Government Course Puts Students in Control at United Nations
Each spring, Manhattan College students are immersed in international policy with a visit to UN headquarters in New York City and a docket of issues to resolve.
Students from around the globe descend upon New York City each spring for one of the world’s largest National Model United Nations (NMUN) conferences held in midtown Manhattan and the nearby UN headquarters.
Among the 5,000 students who attended this year were 16 from Manhattan College’s GOVT 457: Model United Nations course, representing the Portuguese delegation at 2013’s conference titled “Change Your World.”
For the Jasper group, changing the world started in Miguel Hall 214 with Pamela Chasek, Ph.D., professor of government, director of the College’s international studies program, and a board member of the National Collegiate Conference Association, which runs NMUN.
The class received its assignment to Portugal at the beginning of the semester and spent the following weeks researching the government, policies, economics, population trends, defense sector and culture of the country.
“In terms of every other country we’ve represented, [Portugal] was more grounded, conventional and in line with Western standards and the European Union (EU),” says James Estephan ’13, an international relations major, who’s half Portuguese.
Had the conference been somewhere else, we wouldn’t have had the opportunity to visit the UN or to attend the EU mission briefing — to be in the middle of the world, essentially.
“It gave us a new perspective,” he adds, noting that he and many of his classmates have represented controversial nations in past conferences, such as North Korea, India, Syria and China.

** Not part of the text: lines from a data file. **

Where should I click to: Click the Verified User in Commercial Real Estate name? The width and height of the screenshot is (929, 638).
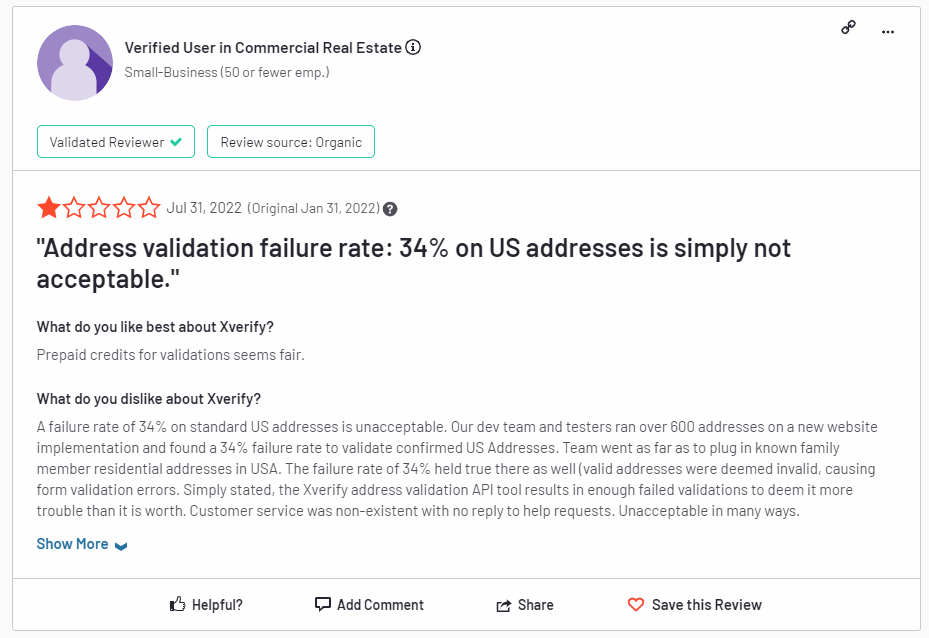pyautogui.click(x=263, y=47)
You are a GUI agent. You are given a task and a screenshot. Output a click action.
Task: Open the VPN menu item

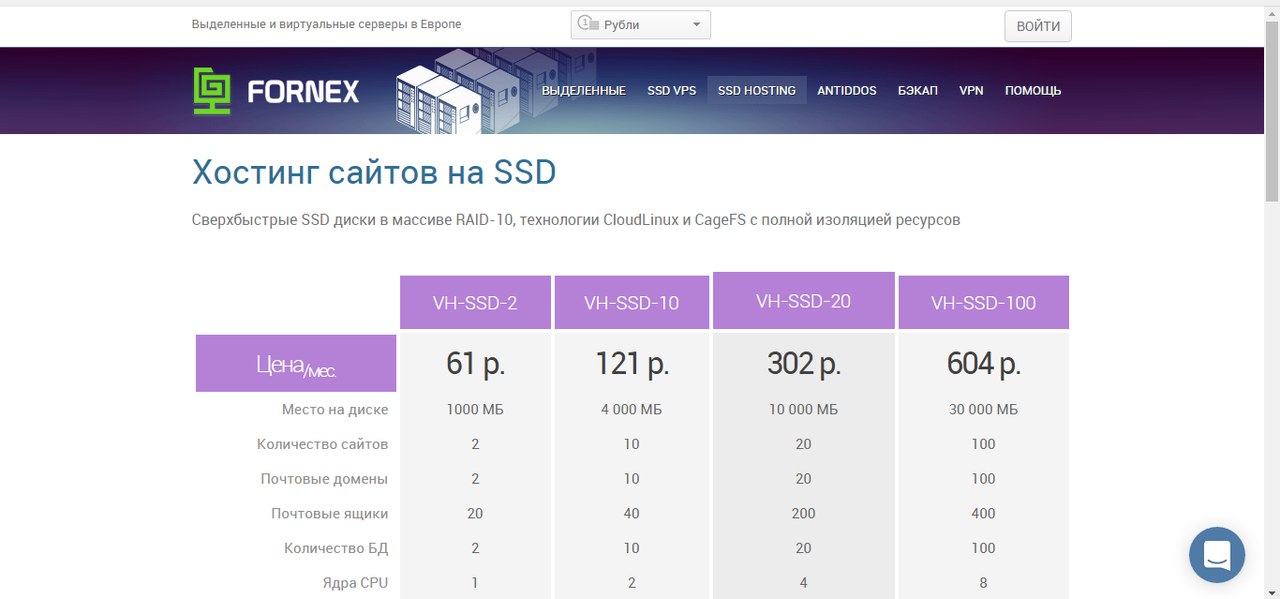pyautogui.click(x=971, y=91)
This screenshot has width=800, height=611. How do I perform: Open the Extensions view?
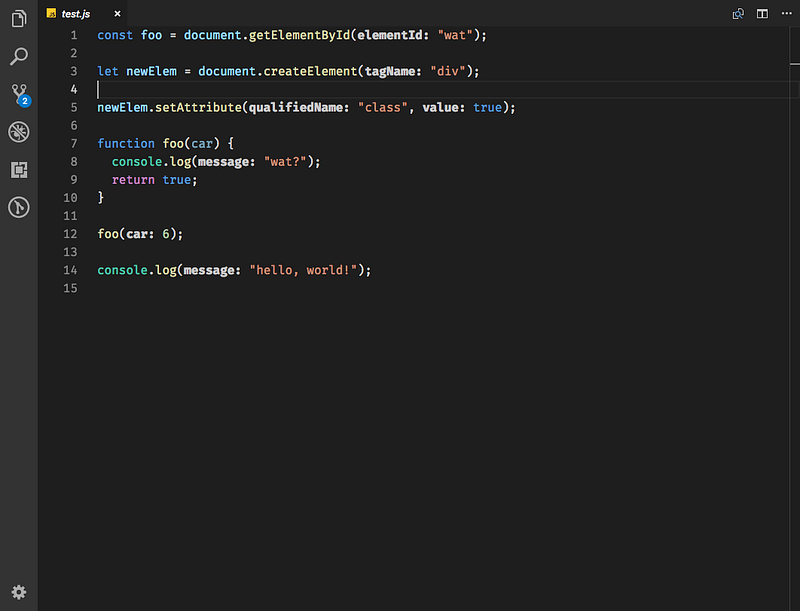(x=19, y=170)
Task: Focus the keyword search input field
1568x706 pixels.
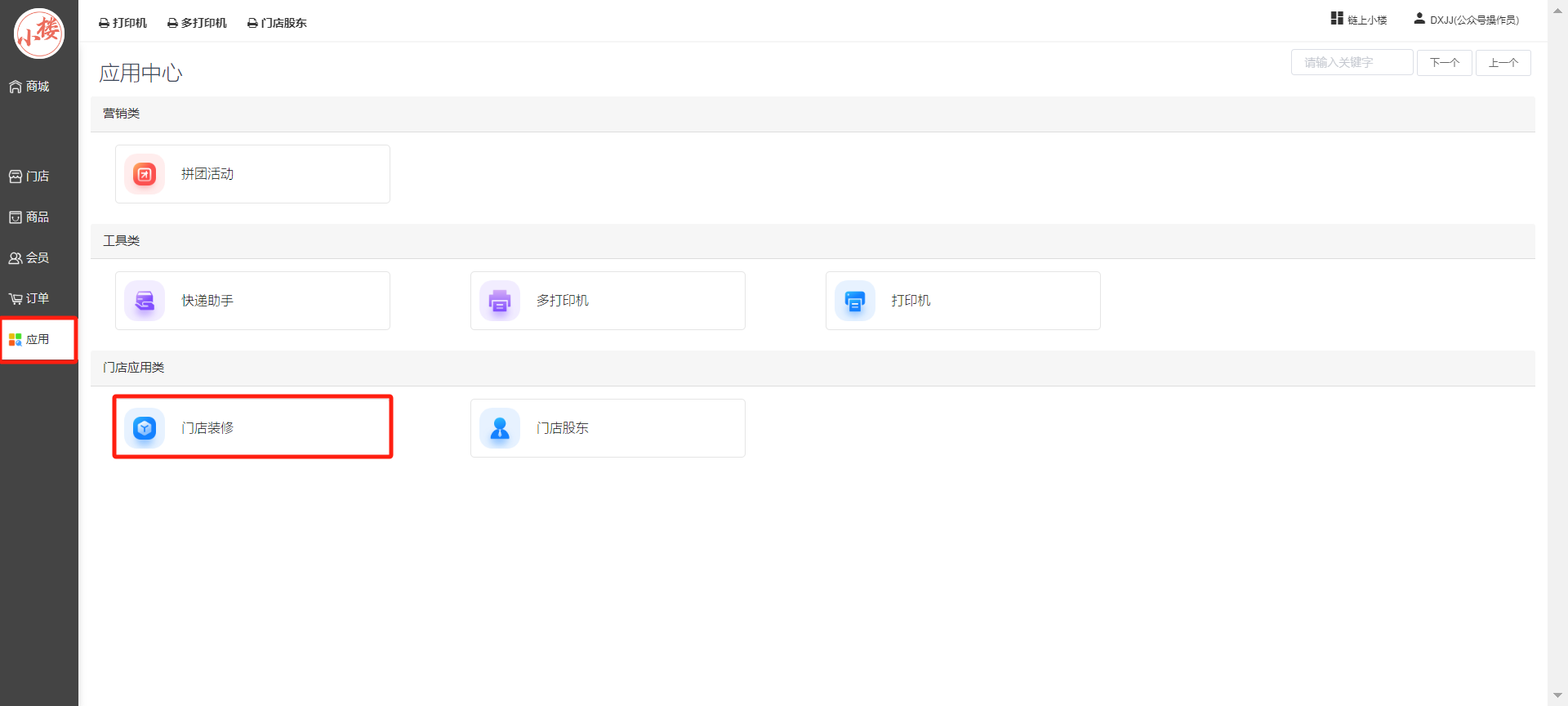Action: pos(1352,63)
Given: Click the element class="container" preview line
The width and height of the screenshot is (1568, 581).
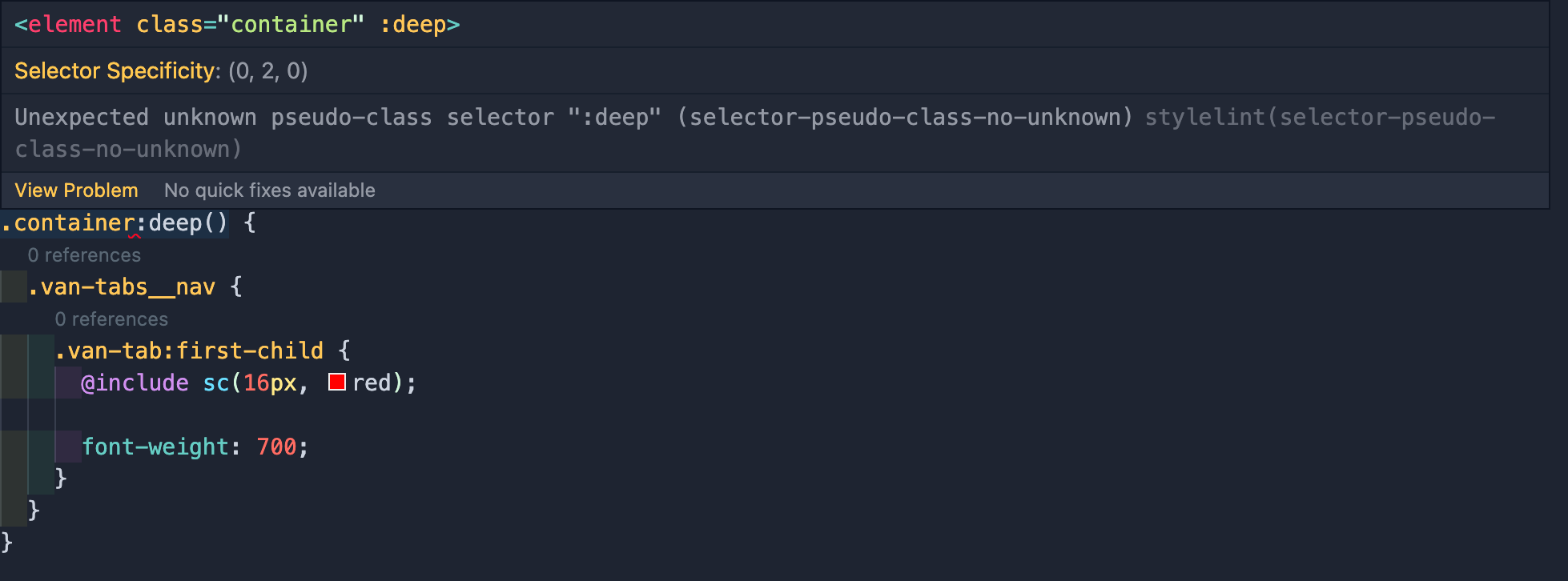Looking at the screenshot, I should pyautogui.click(x=236, y=25).
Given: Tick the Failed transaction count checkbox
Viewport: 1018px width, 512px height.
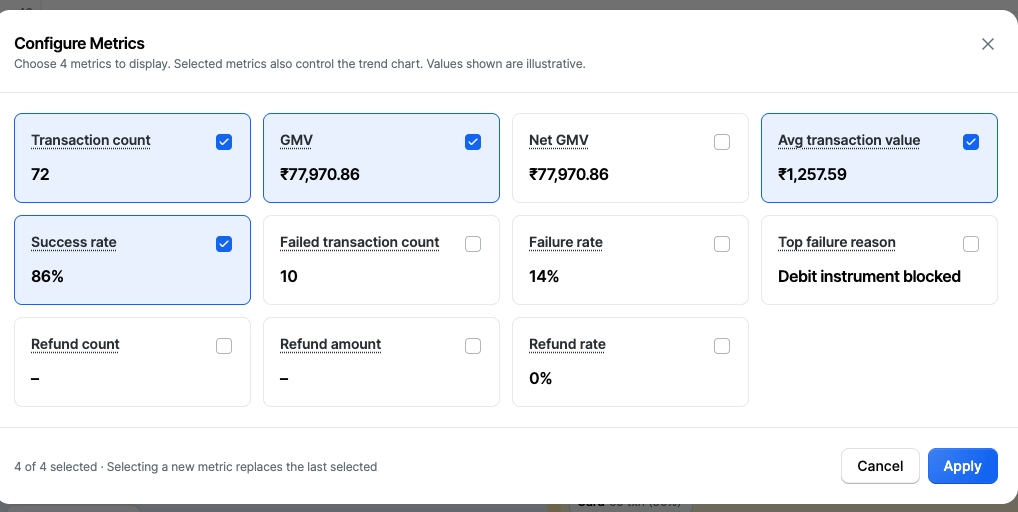Looking at the screenshot, I should tap(473, 243).
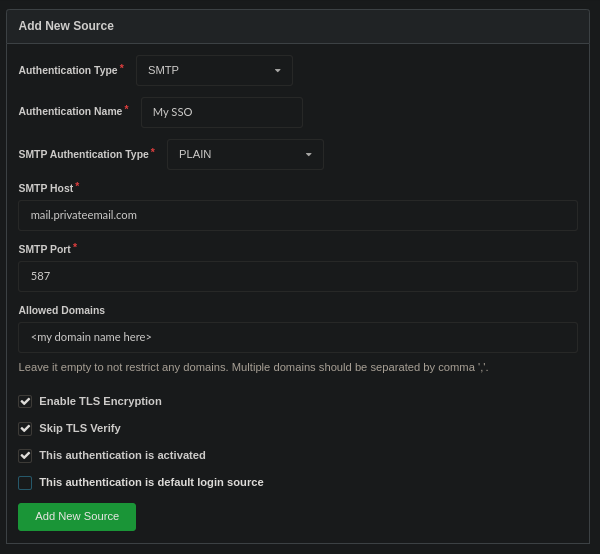
Task: Click into the SMTP Host field
Action: 298,215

As the four-day conference commenced, the Manhattan delegates began to tackle a variety of timely issues within their assigned committees, ranging from achieving peace in Somalia to solving a hostage crisis in Mali to strengthening the role of women and children in peacekeeping operations worldwide.
In between committee sessions, which dominated the 12-plus-hour days, the Manhattan group took advantage of the city’s offerings, enjoying a traditional Portuguese meal together and playing host for their new foreign friends.
“Being in the city goes hand-in-hand with learning,” says Ethan Van Ness ’13, head delegate for Manhattan College and a government and religious studies major. “Had the conference been somewhere else, we wouldn’t have had the opportunity to visit the UN or to attend the EU mission briefing — to be in the middle of the world, essentially.”
On the last day of the conference, attendees had the special opportunity to act as real delegates and vote on all conference resolutions in the world-famous UN General Assembly Hall.
“The UN building holds a lot of history,” says Allyson Oliveras ’13, co-head delegate for Manhattan College and an international relations major. “You just feel important when you’re inside.”
After the conference, as attendees parted ways, the Manhattan group headed back to campus on the subway, just a short ride from the epicenter of international policy.
“They did really, really well,” Chasek says. “They were involved and engaged and submitted some really top-notch position papers. They gained public speaking and diplomacy-related skills that are perfect for any graduate or law program or job after graduation.”